The exhibit and the method behind the paintings are the work of Art Therapist Cathy L. Kiehl, M.S. She explained the process behind the artwork in the essay below from 2011.
I have been working with Mary Williams Senior Center for approximately six years and Nelson County Senior Center for four years or so. I found when working with adults and the creative process that the biggest challenges for them, particularly when painting, is #1. What to paint, and #2.Getting an image onto the canvas. It was stressful for them and would keep them from participating. So, I gave them a choice of images. These images could be from magazines, old art technique books, old birthday cards, newspaper images, etc. They could also bring in their own images or just paint freehand.
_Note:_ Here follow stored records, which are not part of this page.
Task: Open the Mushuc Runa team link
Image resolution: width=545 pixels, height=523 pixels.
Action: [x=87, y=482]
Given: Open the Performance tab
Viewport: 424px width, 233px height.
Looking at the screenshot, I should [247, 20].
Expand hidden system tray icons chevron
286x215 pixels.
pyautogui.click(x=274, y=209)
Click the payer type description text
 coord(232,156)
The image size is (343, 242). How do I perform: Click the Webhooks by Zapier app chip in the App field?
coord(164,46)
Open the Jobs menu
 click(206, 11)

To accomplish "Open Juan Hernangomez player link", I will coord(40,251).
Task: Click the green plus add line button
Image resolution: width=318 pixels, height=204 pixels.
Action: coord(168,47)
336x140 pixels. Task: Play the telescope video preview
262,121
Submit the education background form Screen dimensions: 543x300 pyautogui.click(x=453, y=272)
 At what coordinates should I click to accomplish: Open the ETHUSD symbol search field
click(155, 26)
Sometimes they would choose more than one image to be combined. We would then talk about why they chose the image(s) and how they envisioned it on their canvas. That took care of first issue. I solved the second issue by drawing the main part of the chosen image onto the canvas for them. Then they took it from there to paint. I was available to answers questions or occasionally to help straighten a line or do shading (if they told me what they felt their paintings needed some adjusting in order for them to be happy with their work). Some had problems with shaky hands or vision and asked for help, but they directed me.
I found that by taking away the stress involved with painting, more folks wanted to participate and this was their favorite activity. I’m not trained in art instruction but I had to take 18 hours of studio art before applying to Eastern Virginia Medical School’s Art Therapy Program. I do not consider myself a professional artist or instructor, but as an Art Therapist, my goal is to give the participants a task whereby they can relax, learn something new (we all know that doing something different creates new neural pathways), boost their confidence and self-esteem.
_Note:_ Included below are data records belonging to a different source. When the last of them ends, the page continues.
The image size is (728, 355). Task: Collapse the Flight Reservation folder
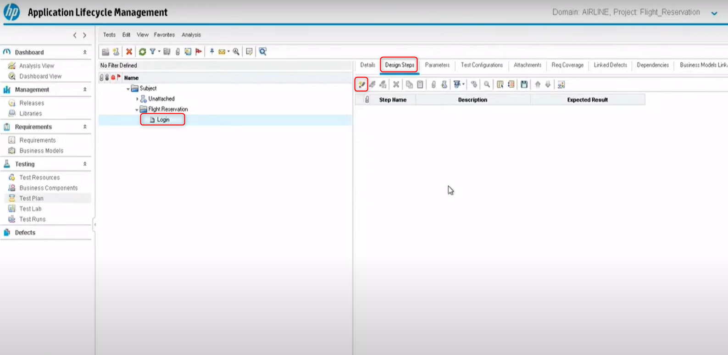click(137, 110)
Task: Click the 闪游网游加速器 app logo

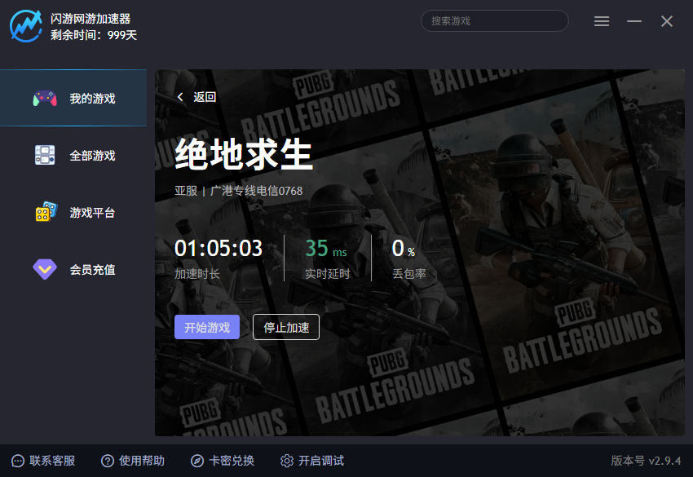Action: tap(26, 25)
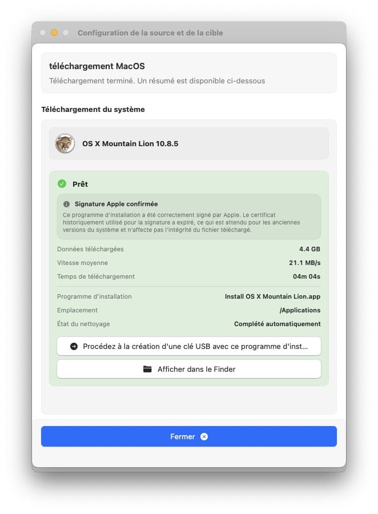Click the gray zoom window button
This screenshot has height=514, width=378.
click(66, 33)
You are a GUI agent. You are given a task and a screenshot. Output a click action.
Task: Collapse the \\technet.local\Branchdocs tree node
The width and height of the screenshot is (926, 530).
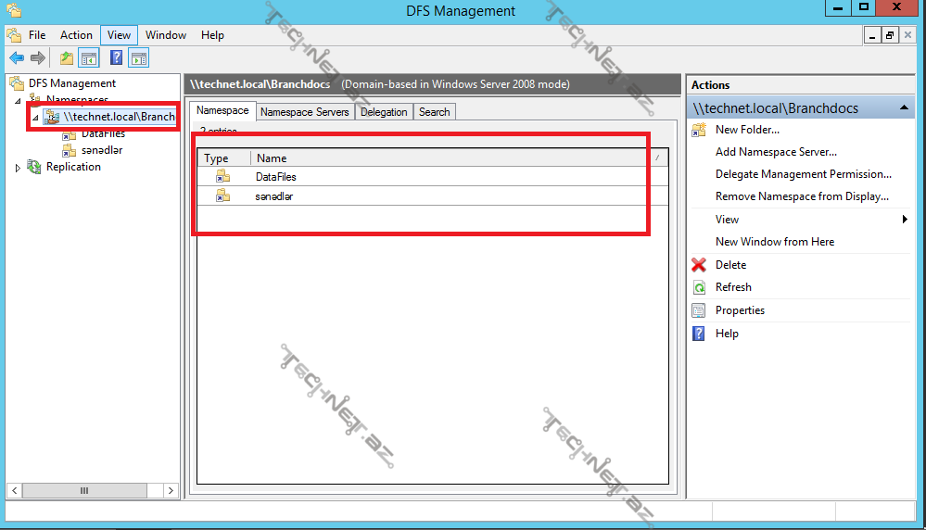[x=35, y=118]
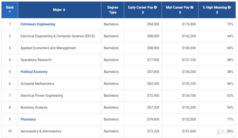The width and height of the screenshot is (238, 138).
Task: Click the info icon beside Mid-Career Pay
Action: click(x=192, y=7)
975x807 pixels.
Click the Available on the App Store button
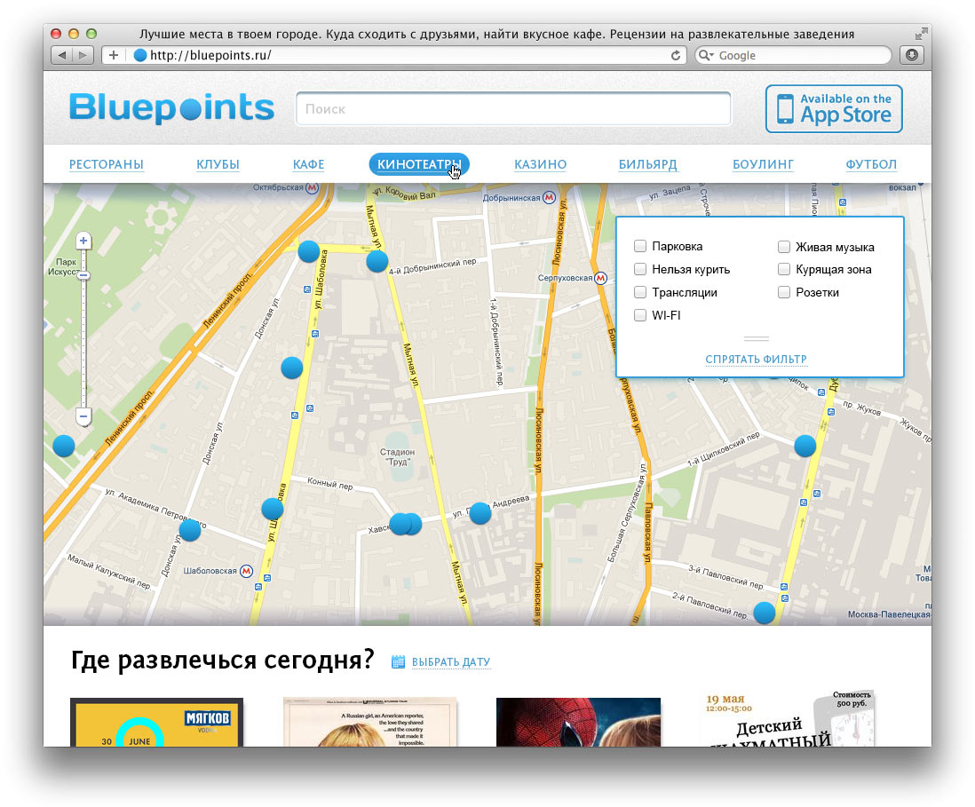point(834,109)
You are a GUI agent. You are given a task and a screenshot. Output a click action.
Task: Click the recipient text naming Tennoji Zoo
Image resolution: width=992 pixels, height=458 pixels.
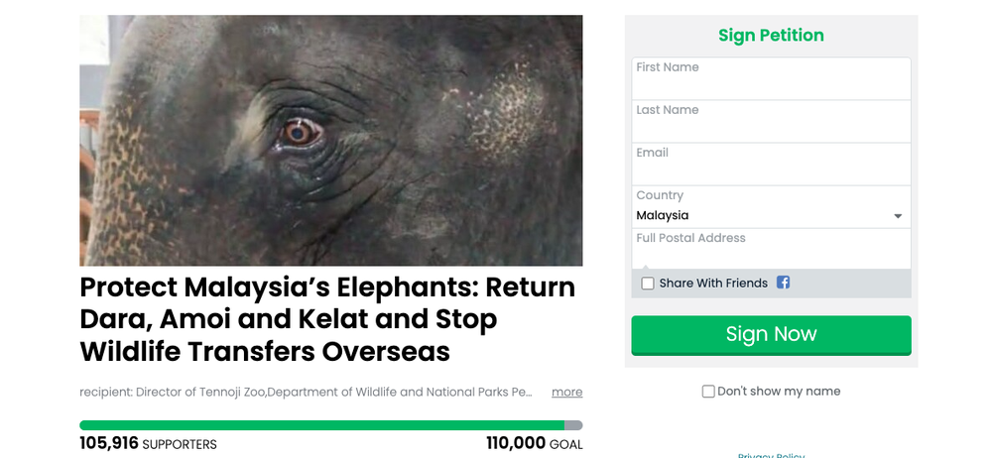[306, 392]
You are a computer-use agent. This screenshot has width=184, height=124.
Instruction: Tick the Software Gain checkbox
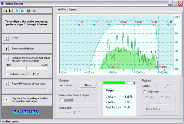coord(7,74)
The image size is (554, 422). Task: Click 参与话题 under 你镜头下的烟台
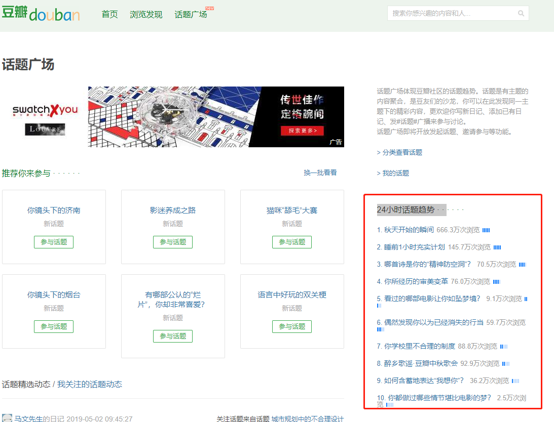(x=54, y=326)
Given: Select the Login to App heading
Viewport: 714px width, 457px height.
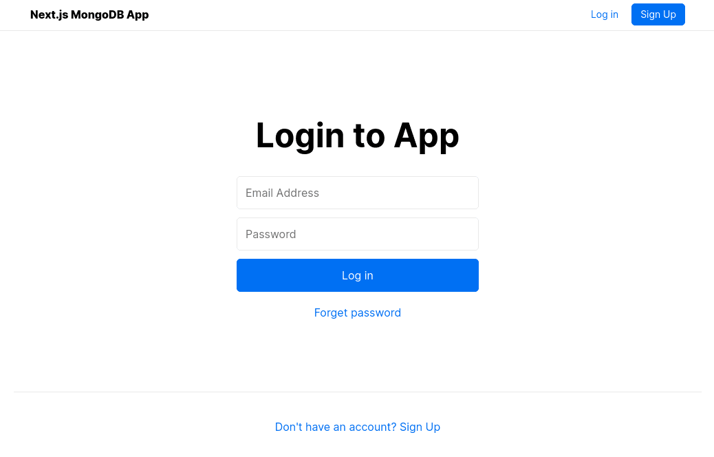Looking at the screenshot, I should tap(357, 136).
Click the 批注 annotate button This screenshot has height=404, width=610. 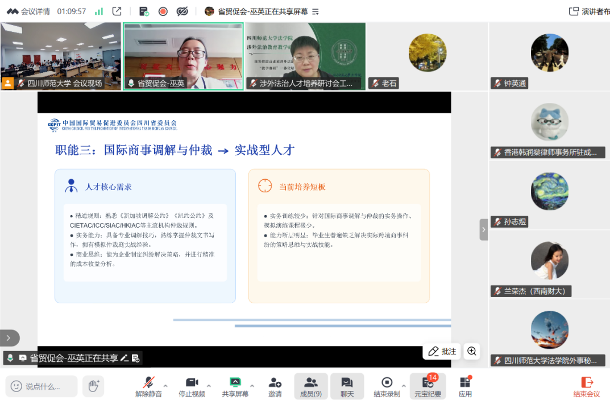pos(442,351)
As we age, we sometimes have a sense of loss of control and lose our problem-solving abilities. The creative process allows the participants to have control with their choice of image, color, technique. No one is going to tell them they are wrong. In our groups, the “art police” are not there. Making those choices also helps in the problem-solving area and hopefully transfers to dealing with problems in their home life. At the end we talk about the paintings and, using their imagination, the participants come up with a story that is based on their chosen image. My mantra for this activity is “there are many things in life we cannot change but painting is not one of them. You can always paint over it, if you don’t like it”.
Most in both groups are dealing with medical problems of some kind. Some are physical, cognitive or even loss of independence or family members. This activity has given them some way to forget about their problems even if for an hour or so each session. They have worked on these paintings for six sessions and stuck with it.